Discerning Reader Editorial Review
Reviewed 11/20/2007 by Mark Tubbs.
Recommended. A jam-packed and comprehensive introduction to reading the Bible more effectively.
Dr. Leland Ryken has become literature professor to the Evangelical masses. His books have become the initial court of appeal for any reader interested in the intersection between the Bible and literature. His fingerprints can also be traced to both the substance and style of the English Standard Version Bible published by Good News/Crossway Books, whose corporate headquarters sit kitty corner to Ryken’s office at Wheaton College. His name has become a virtual trademark in North American evangelicalism, and his legacy will long outlive him. His son, the equally prolific Dr. Philip Graham Ryken of Tenth Presbyterian Church in Philadelphia, carries on his work under the Ryken brand.
In the twenty-plus years since Ryken’s book was first released an insurrection has taken place in biblical interpretation, particularly in the early years of the twenty-first century. Today, talk of narratives, storyline, and discourse raises red flags in many people’s minds due to a certain section of Evangelicalism which exalts these elements over traditional grammatical-historical hermeneutics. But in 1985 these events were still on the horizon. Ryken’s aim when he wrote the book was to add his voice to the rehabilitation of a literary approach which would complement the accepted grammatical-historical method, not displace it. He insists the approach should not be either/or, but both/and. Consequently, this is a not a manual on hermeneutics. We do not find within its pages an extensive history of scriptural interpretation. Rather, we find a storehouse of descriptions and examples of biblical ‘literariness.’

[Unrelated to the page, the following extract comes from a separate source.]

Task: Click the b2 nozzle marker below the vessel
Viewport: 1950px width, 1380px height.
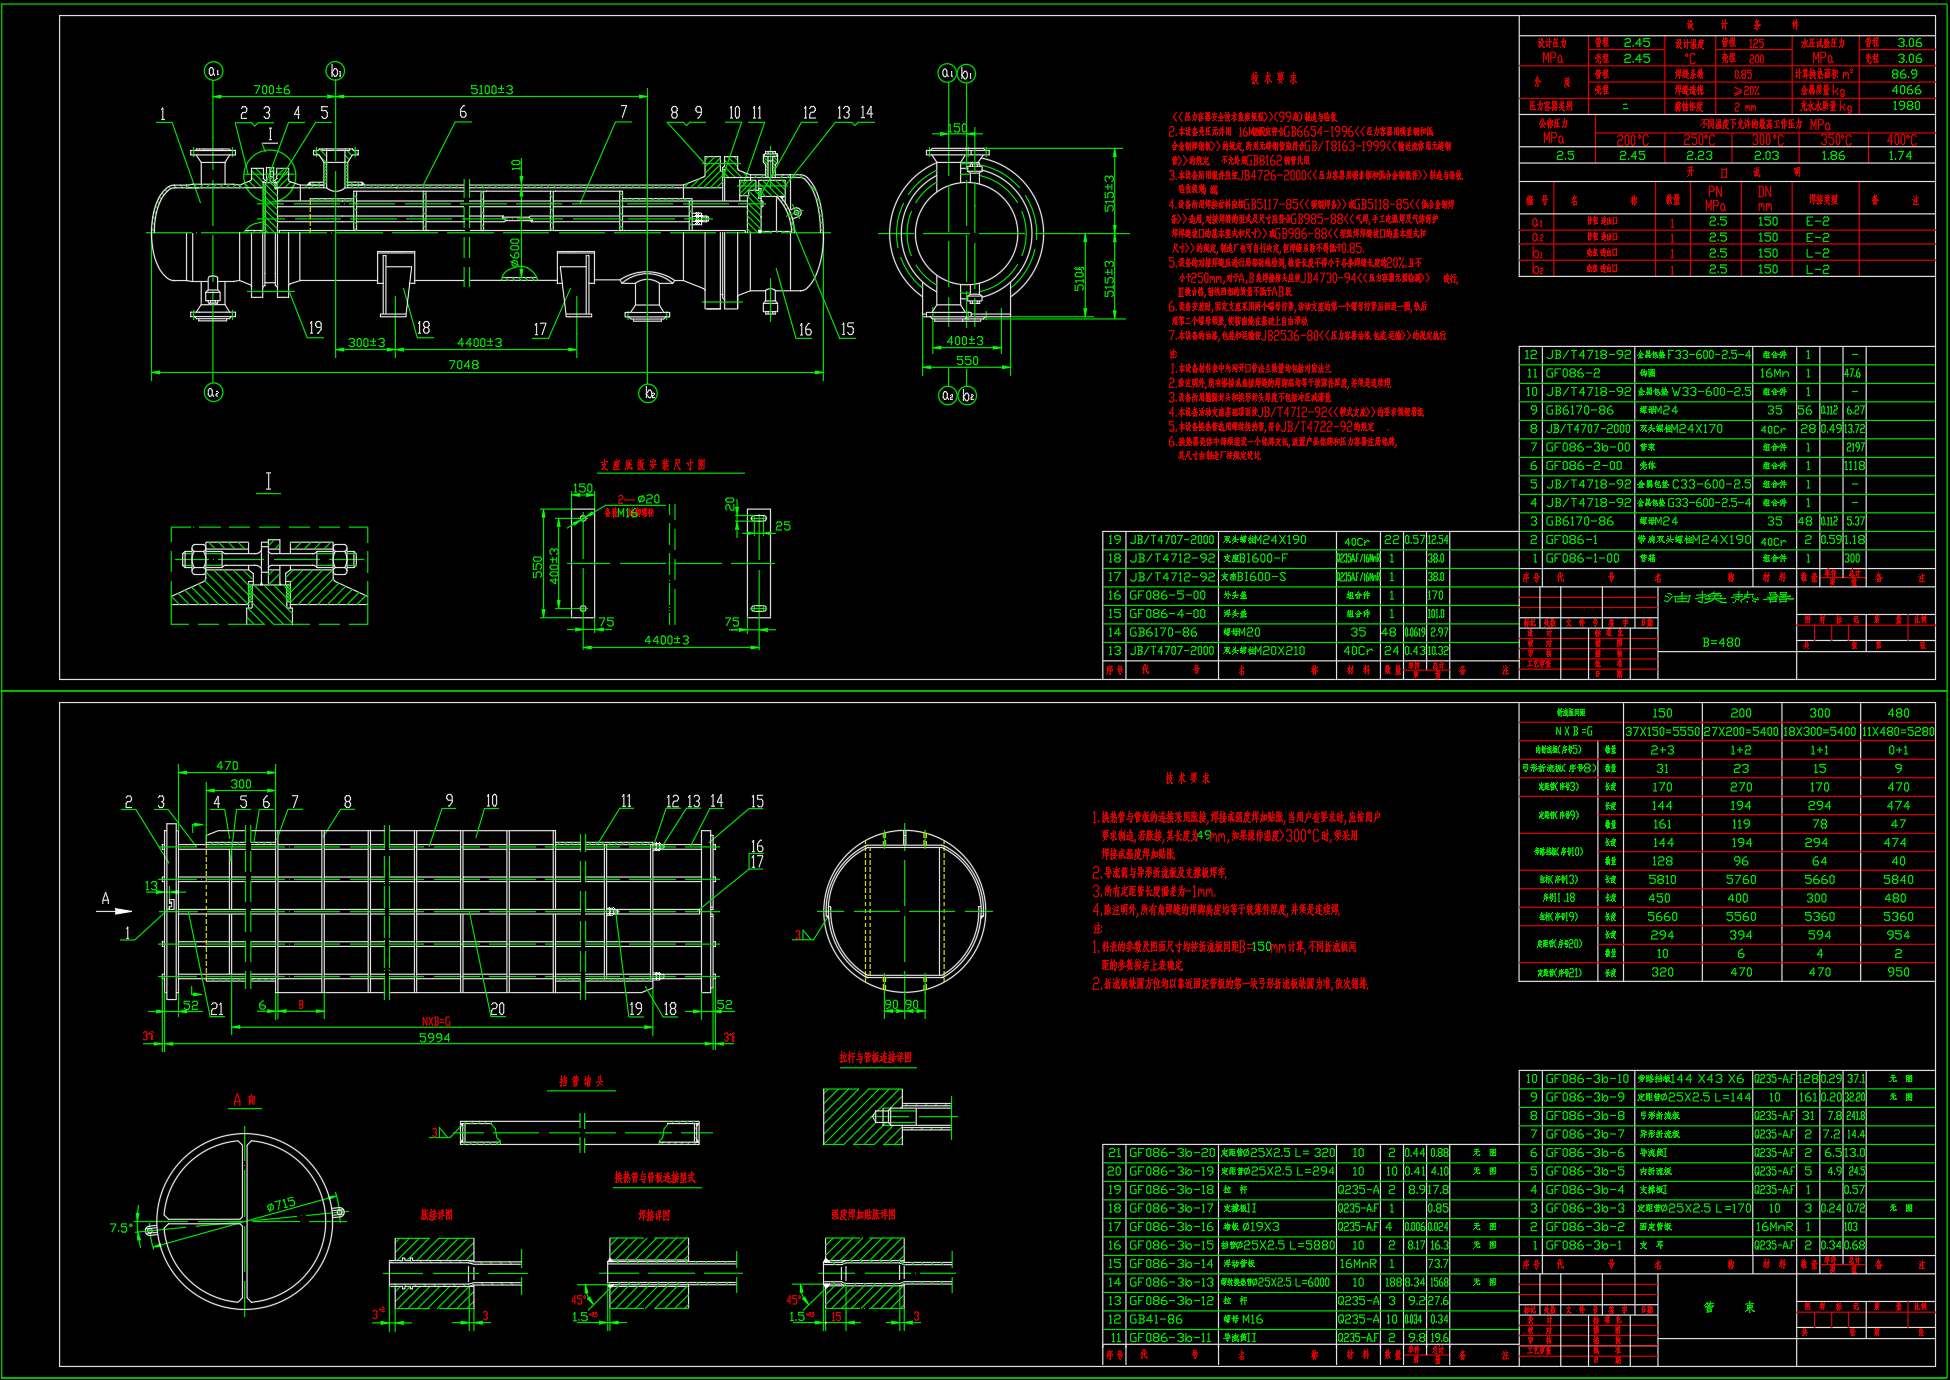Action: point(648,394)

Casting the net wide at first, Ryken discusses the overall literary identity of the Bible and its implications for interpretation. Genre matters. Form is just as important as content. Theological propositions amputated from their literary context are unjustly denuded of their biblical richness. He then launches into a discussion of every major genre, including narrative, poetry, proverb, gospel, parable, epistle, satire, and apocalypse. In every section he presents literary terms relevant to the genre, followed by selected exemplars. Gifted teacher that he is, Ryken contents himself (and possibly frustrates his readers) with providing only enough application to whet the reader’s appetite for further study. He rounds out with an exploration of how all the genres weave together into a tapestry of literary unity.

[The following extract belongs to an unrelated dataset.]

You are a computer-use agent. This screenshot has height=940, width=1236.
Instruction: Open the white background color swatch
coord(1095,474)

How to Read the Bible as Literature contains few flaws – depending on whether one considers relative sophistication and technical terminology as flaws. Ryken dispenses scores of rules for reading and interpreting biblical stories, which at times can seem like overkill. Just when the list of rules feels overwhelming, he tenders the following: “may I say that these principles are not a list that anyone needs to memorize…We tend to apply most of these rules intuitively, simply as close readers of the biblical text.” Unfortunately, this will be faint mercy for many readers. But the book is not user-unfriendly. Some helpful physical features of the book include extra wide margins for notes, helpful chapter-end summaries, and further reading lists (provided you can track down books that were current in the 1970s).

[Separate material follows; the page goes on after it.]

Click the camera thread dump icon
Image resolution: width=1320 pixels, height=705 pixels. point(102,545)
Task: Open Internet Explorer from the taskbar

Despite its pragmatic title and its sensationalized subtitle, this book is no series of mere ‘pointers’, and as such is not for the faint of heart. Delving into it in order to relieve it of all its insights will take some time. Set aside at least a few weeks – if not months – to adequately digest this work. The Bible is a big book, as David Powlison once said, and for many, Ryken will have made it all that much bigger.